The derivative of an exponential function $x$-th power of $a$ with respect to $x$ can be proved by the fundamental definition of the derivatives.

$\dfrac{d}{dx}{\big(a^{\displaystyle x}\big)}$ $\,=\,$ $a^{\displaystyle x} \times \log_{e}{a}$

Let us learn how to derivative the differentiation of the exponential function by the first principle of the derivatives.

To find the derivative of exponential function $a^{\displaystyle x}$ with respect to $x$, write the derivative of this function in limit form by the definition of the derivative.

$\dfrac{d}{dx}{\, f(x)}$ $\,=\,$ $\displaystyle \large \lim_{\Delta x \,\to\, 0}{\normalsize \dfrac{f(x+\Delta x)-f(x)}{\Delta x}}$

It is simply written in the following form for our convenience.

$\implies$ $\dfrac{d}{dx}{\, f(x)}$ $\,=\,$ $\displaystyle \large \lim_{h \,\to\, 0}{\normalsize \dfrac{f(x+h)-f(x)}{h}}$

Suppose $f{(x)} \,=\, a^{\displaystyle x}$, then $f{(x+h)} \,=\, a^{\displaystyle x+h}$. Now, substitute them in the first principle of the derivative for evaluating the differentiation of the exponential function $a^{\displaystyle x}$ with respect to $x$ in the differential calculus.

$\implies$ $\dfrac{d}{dx}{\, (a^{\displaystyle x})}$ $\,=\,$ $\displaystyle \large \lim_{h \,\to\, 0}{\normalsize \dfrac{a^{\displaystyle x+h}-a^{\displaystyle x}}{h}}$

It is time to simplify the whole function. Look at the exponential expression in the numerator. It consists of two terms. In both terms, there is a common factor. Firstly, use product rule of exponents with same base to split the first term as a product of two exponential functions.

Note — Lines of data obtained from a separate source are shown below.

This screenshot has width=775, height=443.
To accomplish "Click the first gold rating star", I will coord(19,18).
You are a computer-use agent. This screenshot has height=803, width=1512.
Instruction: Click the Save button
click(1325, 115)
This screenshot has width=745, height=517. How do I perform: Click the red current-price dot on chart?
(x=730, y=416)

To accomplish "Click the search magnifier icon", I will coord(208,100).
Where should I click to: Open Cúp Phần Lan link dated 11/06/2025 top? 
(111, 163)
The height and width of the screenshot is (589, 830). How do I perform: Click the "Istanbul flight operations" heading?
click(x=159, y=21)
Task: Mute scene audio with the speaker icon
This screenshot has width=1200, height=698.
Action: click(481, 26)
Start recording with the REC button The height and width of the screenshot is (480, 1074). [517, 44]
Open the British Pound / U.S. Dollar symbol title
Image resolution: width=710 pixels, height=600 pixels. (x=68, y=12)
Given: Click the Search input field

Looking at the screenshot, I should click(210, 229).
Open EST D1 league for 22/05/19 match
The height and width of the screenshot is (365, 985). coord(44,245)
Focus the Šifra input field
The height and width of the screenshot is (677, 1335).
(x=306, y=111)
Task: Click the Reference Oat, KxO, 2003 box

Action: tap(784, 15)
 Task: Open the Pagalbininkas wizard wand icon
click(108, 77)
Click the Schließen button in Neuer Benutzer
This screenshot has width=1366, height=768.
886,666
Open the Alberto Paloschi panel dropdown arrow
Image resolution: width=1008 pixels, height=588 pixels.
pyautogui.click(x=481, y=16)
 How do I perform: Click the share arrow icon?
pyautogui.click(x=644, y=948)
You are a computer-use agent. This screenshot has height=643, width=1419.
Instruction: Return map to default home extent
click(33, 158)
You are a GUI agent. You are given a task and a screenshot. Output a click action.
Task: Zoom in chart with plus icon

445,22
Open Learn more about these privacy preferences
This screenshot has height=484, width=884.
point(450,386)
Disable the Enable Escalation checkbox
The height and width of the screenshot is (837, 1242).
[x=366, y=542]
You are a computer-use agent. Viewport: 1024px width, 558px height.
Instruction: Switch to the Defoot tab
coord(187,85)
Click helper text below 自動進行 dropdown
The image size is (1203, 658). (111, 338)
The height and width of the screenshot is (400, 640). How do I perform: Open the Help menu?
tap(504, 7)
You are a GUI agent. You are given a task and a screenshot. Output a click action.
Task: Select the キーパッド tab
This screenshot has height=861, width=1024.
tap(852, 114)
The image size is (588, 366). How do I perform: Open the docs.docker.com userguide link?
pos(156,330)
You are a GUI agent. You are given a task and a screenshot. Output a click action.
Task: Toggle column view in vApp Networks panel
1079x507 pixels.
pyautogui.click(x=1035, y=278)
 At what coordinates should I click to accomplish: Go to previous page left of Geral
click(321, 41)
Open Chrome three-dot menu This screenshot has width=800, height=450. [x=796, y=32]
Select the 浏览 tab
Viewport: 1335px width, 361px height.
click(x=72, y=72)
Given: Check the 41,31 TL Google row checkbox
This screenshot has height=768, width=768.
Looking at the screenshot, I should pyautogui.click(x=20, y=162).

$=\,\,\,$ $\displaystyle \large \lim_{h \,\to\, 0}{\normalsize \dfrac{a^{\displaystyle x} \times a^{\displaystyle h}-a^{\displaystyle x}}{h}}$

In numerator, $a^{\displaystyle x}$ is a common factor in the both terms of the expression. So, it can be taken out common from them for simplifying this exponential function mathematically in the numerator.

$=\,\,\,$ $\displaystyle \large \lim_{h \,\to\, 0}{\normalsize \dfrac{a^{\displaystyle x}\big(a^{\displaystyle h}-1\big)}{h}}$

The mathematical function can be split as a product of two functions by factorization (or factorisation).

$=\,\,\,$ $\displaystyle \large \lim_{h \,\to\, 0}{\normalsize \bigg(a^{\displaystyle x} \times \dfrac{a^{\displaystyle h}-1}{h}\bigg)}$

The limit of the function should have to be evaluated when the value of $h$ approaches zero. So, the exponential function $a$ raised to the $x$-th power is a constant. So, it can be taken out from the limit operation as per the constant multiple rule of limits.

$=\,\,\,$ $a^{\displaystyle x}$ $\times$ $\displaystyle \large \lim_{h \,\to\, 0}{\normalsize \dfrac{a^{\displaystyle h}-1}{h}}$

According to the limit rule of exponential function, the limit of $a$ raised to the power of $h$ minus $1$ by $h$ as the value $h$ is closer to zero is equal to natural logarithm of $a$.

$=\,\,\,$ $a^{\displaystyle x}$ $\times$ $\log_{e}{a}$

$\therefore \,\,\,\,\,\,$ $\dfrac{d}{dx}{\,\big(a^{\displaystyle x}\big)} \,=\, a^{\displaystyle x}\log_{e}{a}$

Therefore, it is proved that the derivative of exponential function $a^{\displaystyle x}$ with respect to $x$ is equal to product of the exponential function $a^{\displaystyle x}$ and the natural logarithm of $a$.